教育に携わる者も、政治に携わる者も、自分の利益のために行動する、しかもそれが悪いことであっても、わからないようにやればよいという悲しむべき思いに捕らえられてしまっている人が世の中には結構多くいるのではないでしょうか。社会的に地位のある者、権力を持つ者たちが、平気で悪を行う、社会正義はどこに行ったのでしょうか。

今から2600~2700年前のユダヤもイスラエルも同様の状況にありました。国がイスラエルとユダヤに分裂し、近隣の国々から侵略を受けるという危機的な状況の中だというのに、国の指導者たちは私腹を肥やし、人々から富を奪い、痛めつけていました。ユダヤ教の指導者であり、神に仕えるべき神殿の祭司たちは、信仰の名のもとに過酷な神殿税を人々から取り立て、信仰の名のもとに自分たちは贅沢な暮らしをしていました。このような状況を神は喜ばれるでしょうか。喜ばれるはずがありません。神は大いなる怒りをもってイスラエル、ユダヤに望まれました。このようなことを続けて、悔い改めないのであれば、大きな災いをもたらすと、神は預言者たちを通して警告されました。しかし、国の指導者たちは、神の声を真摯には受け取りませんでした。

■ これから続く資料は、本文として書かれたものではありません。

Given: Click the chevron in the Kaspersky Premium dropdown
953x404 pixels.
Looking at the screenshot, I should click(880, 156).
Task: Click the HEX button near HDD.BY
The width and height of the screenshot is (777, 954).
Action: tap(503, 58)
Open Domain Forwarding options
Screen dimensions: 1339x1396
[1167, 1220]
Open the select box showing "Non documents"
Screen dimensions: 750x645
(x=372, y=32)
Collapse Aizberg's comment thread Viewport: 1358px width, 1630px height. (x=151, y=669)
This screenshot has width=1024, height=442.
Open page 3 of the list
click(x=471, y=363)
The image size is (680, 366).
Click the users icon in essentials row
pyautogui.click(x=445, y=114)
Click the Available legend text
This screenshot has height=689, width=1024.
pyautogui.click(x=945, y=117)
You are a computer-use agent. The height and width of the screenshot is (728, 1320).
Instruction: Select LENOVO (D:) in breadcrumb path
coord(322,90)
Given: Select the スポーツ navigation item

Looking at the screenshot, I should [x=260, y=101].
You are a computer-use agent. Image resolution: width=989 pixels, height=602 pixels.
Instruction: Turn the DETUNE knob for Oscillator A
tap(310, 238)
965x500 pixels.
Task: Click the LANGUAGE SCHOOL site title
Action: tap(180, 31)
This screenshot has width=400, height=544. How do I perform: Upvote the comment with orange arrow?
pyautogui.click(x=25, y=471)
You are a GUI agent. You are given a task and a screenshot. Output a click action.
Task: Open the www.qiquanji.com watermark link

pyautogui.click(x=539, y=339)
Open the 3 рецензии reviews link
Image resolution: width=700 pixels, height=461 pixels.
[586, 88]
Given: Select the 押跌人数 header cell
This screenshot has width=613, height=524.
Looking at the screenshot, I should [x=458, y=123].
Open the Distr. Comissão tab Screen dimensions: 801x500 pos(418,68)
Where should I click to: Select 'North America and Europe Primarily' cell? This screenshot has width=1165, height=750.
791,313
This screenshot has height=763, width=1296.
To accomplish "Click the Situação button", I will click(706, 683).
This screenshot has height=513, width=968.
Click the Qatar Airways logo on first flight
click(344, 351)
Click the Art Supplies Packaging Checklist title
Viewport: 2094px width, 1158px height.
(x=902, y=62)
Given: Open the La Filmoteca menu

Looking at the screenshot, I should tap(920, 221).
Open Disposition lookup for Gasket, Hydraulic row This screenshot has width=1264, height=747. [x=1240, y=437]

主なる神は、わたしたちを愛し、救いへ導く神であると同時に、わたしたちに大変厳しい神です。二律背反のように思えるかもしれません。しかし、愛に溢れた優しい神の姿と、厳しい神の姿は矛盾していません。なぜなら、神の厳しさは、神の愛から出ているからです。神は、その厳しさによって人を滅ぼそうとされるのではなく、人に悔い改めを起こさせ、人を罪から立ち返らそうとされるのです。救おうとされているのです。ですから、神は愛する者ほど厳しくされるのです。神をよく知っている者には大変厳しい姿勢で臨まれるのです。神に近い者、神が特別に選ばれた民である故に神が厳しく対処されたのがイスラエル・ユダヤだったのです。
どのようなときにも、なにがあっても主なる神に信頼する。人に頼るのではなく、神を頼る。預言者たちは繰り返しこの神の言葉を語りました。しかし、神の民ユダヤもイスラエルも神を信頼するのではなく、大国に頼りました。その結果、どちらも国の形を失うという大きな悲しみを味わうことになったのです。
神の愛は本物です。どのくらい本物かというと、神でありながら己を低くして人なって地上に降り、自分自身を十字架にかけて殺し、人の罪を贖うほどの本物です。本物ということは絶対ということです。十字架による救い、それは、厳しい神の愛の心から出てくることです。受難節の今この時、神の深い愛を知り、感謝の内に十字架の向かって進みたいと思います。